-- Exercise goal --
Look through the material below. Return exactly the lines from the one with "Image resolution: width=1568 pixels, height=499" through the one with "Switch to the Slide", both included.

-- Recorded data --
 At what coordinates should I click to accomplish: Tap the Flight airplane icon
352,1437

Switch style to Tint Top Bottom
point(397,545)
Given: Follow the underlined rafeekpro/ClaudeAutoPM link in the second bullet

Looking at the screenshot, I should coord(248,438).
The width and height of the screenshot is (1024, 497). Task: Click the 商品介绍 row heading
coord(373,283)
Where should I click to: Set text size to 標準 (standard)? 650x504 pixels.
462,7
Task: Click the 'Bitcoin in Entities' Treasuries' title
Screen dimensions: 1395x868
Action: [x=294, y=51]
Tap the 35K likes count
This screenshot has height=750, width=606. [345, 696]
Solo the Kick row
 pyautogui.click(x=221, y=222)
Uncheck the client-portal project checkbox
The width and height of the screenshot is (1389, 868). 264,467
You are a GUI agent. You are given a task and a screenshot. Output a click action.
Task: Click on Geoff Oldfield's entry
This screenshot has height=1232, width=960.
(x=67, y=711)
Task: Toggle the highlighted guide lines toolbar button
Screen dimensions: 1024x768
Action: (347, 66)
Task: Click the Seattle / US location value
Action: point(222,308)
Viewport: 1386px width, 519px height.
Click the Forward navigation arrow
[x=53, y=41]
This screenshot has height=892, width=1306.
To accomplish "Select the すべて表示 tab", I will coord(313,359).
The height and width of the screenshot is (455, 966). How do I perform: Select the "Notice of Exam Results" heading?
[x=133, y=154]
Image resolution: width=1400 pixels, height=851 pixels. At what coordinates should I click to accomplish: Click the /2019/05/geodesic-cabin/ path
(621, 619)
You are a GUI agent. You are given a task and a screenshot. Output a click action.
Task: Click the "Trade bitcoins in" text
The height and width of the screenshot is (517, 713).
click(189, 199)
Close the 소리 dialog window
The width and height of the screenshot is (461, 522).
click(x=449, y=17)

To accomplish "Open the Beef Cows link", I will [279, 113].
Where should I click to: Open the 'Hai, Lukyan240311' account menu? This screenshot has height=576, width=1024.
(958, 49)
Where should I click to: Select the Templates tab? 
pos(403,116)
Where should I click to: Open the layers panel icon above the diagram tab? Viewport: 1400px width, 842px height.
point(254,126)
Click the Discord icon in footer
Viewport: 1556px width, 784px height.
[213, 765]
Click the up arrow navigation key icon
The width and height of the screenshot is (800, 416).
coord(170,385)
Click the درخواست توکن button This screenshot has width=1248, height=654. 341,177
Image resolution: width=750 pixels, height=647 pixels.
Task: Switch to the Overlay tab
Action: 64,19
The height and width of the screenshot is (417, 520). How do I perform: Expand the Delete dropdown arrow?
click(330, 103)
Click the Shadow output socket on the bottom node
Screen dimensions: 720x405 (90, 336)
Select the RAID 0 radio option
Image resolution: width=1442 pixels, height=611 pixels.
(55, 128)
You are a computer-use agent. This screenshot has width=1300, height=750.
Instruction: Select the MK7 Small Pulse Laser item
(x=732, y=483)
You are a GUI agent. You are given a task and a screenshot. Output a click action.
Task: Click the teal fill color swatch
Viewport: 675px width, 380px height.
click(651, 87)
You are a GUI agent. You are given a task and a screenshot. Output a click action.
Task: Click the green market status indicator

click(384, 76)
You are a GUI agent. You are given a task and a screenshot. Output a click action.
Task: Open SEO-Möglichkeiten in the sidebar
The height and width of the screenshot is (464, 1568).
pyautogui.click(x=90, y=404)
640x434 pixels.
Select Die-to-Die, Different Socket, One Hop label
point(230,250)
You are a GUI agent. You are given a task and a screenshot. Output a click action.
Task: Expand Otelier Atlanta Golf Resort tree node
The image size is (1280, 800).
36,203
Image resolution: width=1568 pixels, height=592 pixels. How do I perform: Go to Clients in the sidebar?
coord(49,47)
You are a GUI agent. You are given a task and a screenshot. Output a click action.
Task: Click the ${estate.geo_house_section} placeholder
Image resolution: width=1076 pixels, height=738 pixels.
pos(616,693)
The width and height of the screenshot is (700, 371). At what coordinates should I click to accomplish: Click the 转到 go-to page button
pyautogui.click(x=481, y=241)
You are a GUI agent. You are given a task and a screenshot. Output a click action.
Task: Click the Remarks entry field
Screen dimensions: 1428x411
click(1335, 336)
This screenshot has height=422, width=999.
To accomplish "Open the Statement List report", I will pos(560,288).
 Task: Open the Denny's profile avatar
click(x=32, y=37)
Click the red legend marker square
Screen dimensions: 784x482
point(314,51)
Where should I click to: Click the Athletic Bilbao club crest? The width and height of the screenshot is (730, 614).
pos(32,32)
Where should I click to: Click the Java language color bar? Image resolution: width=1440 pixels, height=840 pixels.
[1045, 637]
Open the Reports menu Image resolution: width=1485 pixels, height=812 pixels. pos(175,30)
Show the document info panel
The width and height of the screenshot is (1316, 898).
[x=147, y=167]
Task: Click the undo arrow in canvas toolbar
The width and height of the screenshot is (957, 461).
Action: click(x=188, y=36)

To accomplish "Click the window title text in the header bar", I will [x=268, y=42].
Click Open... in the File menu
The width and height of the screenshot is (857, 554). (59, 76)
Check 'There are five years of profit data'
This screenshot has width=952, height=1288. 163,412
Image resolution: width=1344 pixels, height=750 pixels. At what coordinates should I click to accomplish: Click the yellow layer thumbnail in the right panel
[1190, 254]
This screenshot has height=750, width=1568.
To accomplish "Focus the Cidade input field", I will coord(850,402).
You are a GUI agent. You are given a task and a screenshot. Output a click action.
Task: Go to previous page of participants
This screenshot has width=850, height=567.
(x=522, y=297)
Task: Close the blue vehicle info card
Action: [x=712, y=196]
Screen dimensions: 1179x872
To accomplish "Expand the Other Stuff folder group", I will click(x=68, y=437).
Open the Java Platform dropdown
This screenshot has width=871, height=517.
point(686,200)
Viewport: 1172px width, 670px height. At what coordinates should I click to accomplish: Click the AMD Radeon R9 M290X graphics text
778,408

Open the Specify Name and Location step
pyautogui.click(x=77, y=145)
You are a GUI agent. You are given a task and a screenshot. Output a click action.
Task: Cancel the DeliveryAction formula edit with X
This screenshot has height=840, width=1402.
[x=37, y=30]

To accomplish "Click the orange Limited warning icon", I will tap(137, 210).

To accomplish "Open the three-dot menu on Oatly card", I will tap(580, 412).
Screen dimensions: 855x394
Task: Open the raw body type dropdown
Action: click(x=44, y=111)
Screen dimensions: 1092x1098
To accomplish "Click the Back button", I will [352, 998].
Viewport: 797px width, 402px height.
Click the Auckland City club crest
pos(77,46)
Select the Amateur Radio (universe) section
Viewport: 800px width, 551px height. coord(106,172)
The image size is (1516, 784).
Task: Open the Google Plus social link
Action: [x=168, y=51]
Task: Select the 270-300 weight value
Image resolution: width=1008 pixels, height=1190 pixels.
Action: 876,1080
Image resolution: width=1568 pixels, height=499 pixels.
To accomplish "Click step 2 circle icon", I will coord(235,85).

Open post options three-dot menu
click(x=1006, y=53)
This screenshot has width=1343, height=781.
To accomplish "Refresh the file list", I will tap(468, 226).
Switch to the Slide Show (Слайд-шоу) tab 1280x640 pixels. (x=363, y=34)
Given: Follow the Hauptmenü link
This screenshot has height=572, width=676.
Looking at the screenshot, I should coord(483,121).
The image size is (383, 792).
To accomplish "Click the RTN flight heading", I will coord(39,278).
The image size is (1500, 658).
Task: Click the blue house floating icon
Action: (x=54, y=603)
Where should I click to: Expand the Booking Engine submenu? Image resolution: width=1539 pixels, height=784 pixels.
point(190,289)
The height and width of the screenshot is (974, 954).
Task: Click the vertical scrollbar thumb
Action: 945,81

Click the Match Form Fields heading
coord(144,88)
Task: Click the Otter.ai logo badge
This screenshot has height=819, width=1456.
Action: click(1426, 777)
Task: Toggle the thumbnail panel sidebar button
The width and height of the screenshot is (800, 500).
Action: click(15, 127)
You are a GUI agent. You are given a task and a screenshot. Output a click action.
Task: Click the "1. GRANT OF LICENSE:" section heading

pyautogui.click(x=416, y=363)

-- Solution --
Image resolution: width=1568 pixels, height=499 pixels.
To accomplish "Click step 2 circle icon", I will coord(235,85).

Open post options three-dot menu
click(x=1006, y=53)
This screenshot has width=1343, height=781.
To accomplish "Refresh the file list", I will tap(468, 226).
Switch to the Slide Show (Слайд-шоу) tab 1280x640 pixels. (x=363, y=34)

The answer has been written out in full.